• _GOAL OF THE EXERCISE_: Skip every image and restate the data word for word.

• _EXTRACTED INFORMATION_:
++++++++

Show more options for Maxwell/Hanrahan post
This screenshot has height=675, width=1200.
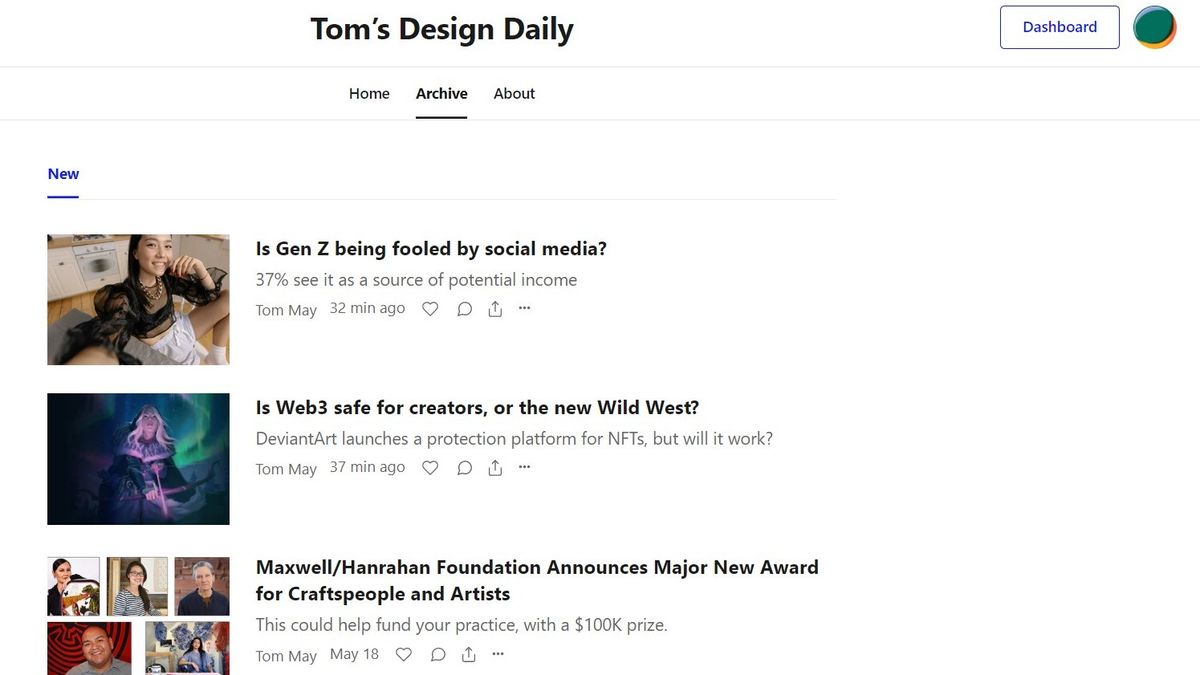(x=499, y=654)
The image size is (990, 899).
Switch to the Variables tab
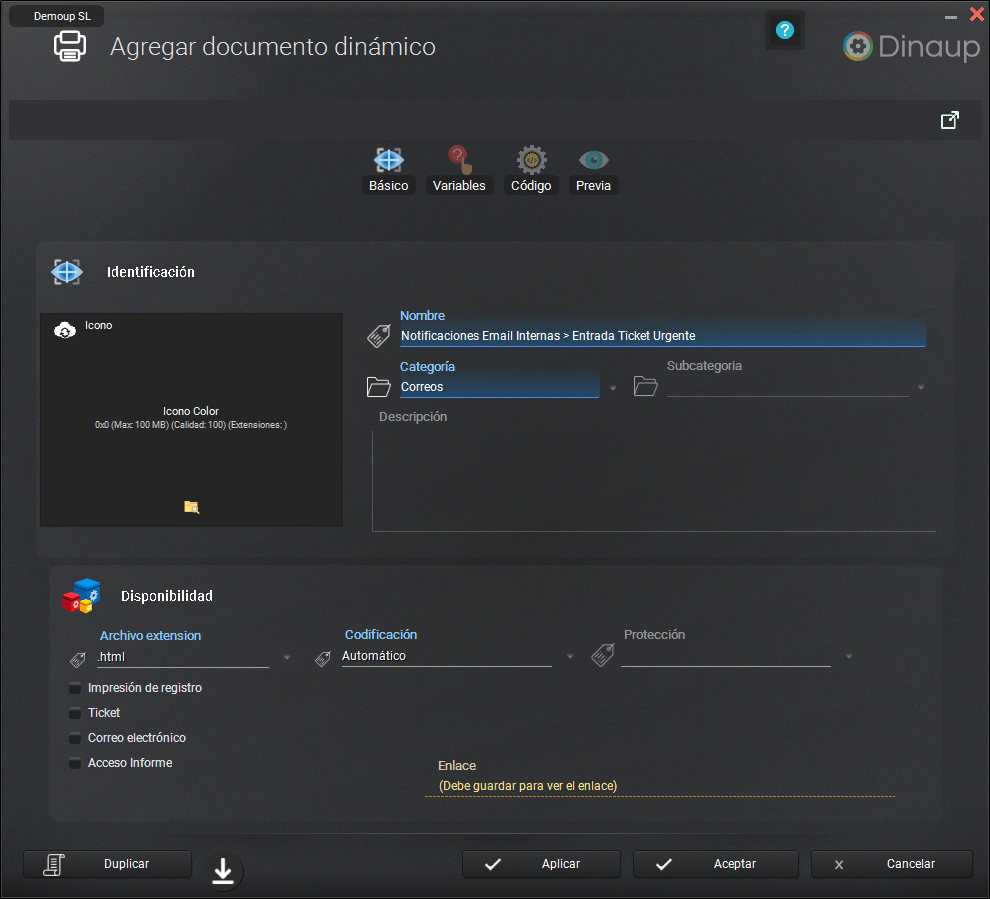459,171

++++++++

• _SOLVED EXERCISE_:
Show more options for Maxwell/Hanrahan post
This screenshot has height=675, width=1200.
(x=499, y=654)
The image size is (990, 899).
Switch to the Variables tab
459,171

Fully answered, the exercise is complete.